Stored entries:
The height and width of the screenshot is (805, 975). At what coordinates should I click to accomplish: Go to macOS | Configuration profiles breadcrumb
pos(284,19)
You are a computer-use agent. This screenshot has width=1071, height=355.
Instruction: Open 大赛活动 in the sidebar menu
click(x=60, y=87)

---

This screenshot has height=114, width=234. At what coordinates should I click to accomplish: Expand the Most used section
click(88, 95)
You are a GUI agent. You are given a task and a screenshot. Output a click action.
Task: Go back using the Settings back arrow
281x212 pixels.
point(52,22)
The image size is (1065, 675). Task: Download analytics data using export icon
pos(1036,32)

### What you should do
State how many lines in the stored entries above contain the string "height", matching case exactly. Reply with the number alone.

### Response to this task
3